(Extracted information Opens)

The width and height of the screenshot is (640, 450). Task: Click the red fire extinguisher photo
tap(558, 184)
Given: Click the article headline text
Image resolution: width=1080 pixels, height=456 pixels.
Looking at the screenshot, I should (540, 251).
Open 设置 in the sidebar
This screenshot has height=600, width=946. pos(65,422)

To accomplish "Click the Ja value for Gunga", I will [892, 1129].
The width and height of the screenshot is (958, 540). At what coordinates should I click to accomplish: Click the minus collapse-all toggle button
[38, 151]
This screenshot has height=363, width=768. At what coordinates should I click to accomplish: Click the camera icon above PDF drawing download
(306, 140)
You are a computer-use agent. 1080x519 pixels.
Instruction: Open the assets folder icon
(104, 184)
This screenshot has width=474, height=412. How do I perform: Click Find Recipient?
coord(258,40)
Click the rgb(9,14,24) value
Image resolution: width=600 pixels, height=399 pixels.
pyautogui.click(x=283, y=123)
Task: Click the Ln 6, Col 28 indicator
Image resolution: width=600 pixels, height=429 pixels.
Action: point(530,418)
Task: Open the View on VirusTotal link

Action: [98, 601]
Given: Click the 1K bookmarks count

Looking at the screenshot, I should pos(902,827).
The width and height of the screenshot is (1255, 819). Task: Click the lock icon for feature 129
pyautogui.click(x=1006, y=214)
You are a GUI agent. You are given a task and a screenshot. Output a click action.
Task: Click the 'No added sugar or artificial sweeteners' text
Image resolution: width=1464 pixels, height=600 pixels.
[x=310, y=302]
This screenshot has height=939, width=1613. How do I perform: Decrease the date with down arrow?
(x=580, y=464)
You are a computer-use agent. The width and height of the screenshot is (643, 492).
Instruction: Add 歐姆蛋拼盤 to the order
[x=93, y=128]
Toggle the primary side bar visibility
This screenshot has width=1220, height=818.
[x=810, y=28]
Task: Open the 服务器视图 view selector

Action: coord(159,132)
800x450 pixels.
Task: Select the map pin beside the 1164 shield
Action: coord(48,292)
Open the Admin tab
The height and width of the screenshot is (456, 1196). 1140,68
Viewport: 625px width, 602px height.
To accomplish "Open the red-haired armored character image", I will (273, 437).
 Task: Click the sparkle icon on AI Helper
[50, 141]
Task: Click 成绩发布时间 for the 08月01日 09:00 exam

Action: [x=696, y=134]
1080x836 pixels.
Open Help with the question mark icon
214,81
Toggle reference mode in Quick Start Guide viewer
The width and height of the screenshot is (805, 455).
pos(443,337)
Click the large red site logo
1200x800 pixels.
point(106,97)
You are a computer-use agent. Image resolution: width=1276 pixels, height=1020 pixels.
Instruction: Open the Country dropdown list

(Extracted information Closes)

> [Instructions to follow]: Every line in the records above that contains the word "agent" should be copied out.

> [Reply]:
You are a computer-use agent. 1080x519 pixels.
You are a GUI agent. You are given a task and a screenshot. Output a click action.
You are a computer-use agent. The width and height of the screenshot is (643, 492).
You are a computer-use agent. Image resolution: width=1276 pixels, height=1020 pixels.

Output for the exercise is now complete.